Cittadinanza attiva per studenti sospesi: la proposta di Fratelli d’Italia in Comune
Fratelli d'Italia propone un progetto di cittadinanza attiva per studenti sospesi, trasformando le sanzioni in opportunità educative e sociali
Un percorso di cittadinanza attiva e solidale per gli studenti destinatari di provvedimenti disciplinari. È la proposta contenuta nella mozione presentata dal gruppo consiliare di Fratelli d’Italia, che chiede l’inserimento del tema nel primo Consiglio comunale utile.
La proposta prende spunto da un’esperienza già avviata in un istituto scolastico toscano e si basa sul D.P.R. 134 del 2025, che ha modificato lo Statuto delle studentesse e degli studenti. La normativa prevede che, per le sospensioni superiori a due giorni, gli studenti siano impegnati in attività di cittadinanza attiva presso enti del Terzo Settore o altre realtà convenzionate, trasformando la sanzione in un percorso educativo e di responsabilizzazione.
Secondo Fratelli d’Italia, “le sanzioni disciplinari basate sul semplice allontanamento dalla comunità scolastica, senza attività strutturate, rischiano di tradursi in una misura inefficace che favorisce l’isolamento o l’abbandono educativo”. Nella mozione si sottolinea inoltre che “spesso si finisce per lasciare i ragazzi in strada o sui social, mentre la cittadinanza attiva li inserisce subito in un ambiente controllato e strutturato, mitigando i rischi dei fenomeni di microcriminalità e baby gang”.

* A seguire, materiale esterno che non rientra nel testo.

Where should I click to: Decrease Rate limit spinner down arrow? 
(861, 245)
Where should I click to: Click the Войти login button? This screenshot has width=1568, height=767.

Il documento richiama anche una riflessione del vescovo di Crema, monsignor Daniele Gianotti: “I giovani prendono le strade che noi adulti rendiamo loro possibili o, forse, si trovano davanti a così tante strade bloccate che poi finiscono per cercare delle scorciatoie pericolose.”
Con la mozione il gruppo consiliare impegna sindaco e giunta a promuovere il progetto “Cittadinanza Solidale”, creando una rete tra Comune, istituti scolastici e Terzo Settore per ospitare gli studenti sospesi in attività socialmente utili. Tra le ipotesi figurano la manutenzione del verde pubblico, il supporto a biblioteche e servizi culturali e l’affiancamento ad associazioni che operano con anziani e persone con disabilità.
Fratelli d’Italia chiede inoltre l’istituzione di un tavolo permanente con l’Ufficio scolastico territoriale, i dirigenti degli istituti superiori e le associazioni del territorio, oltre alla predisposizione di un protocollo d’intesa che disciplini gli aspetti organizzativi e assicurativi del progetto e alla ricerca di finanziamenti regionali, nazionali ed europei per sostenerne l’attuazione.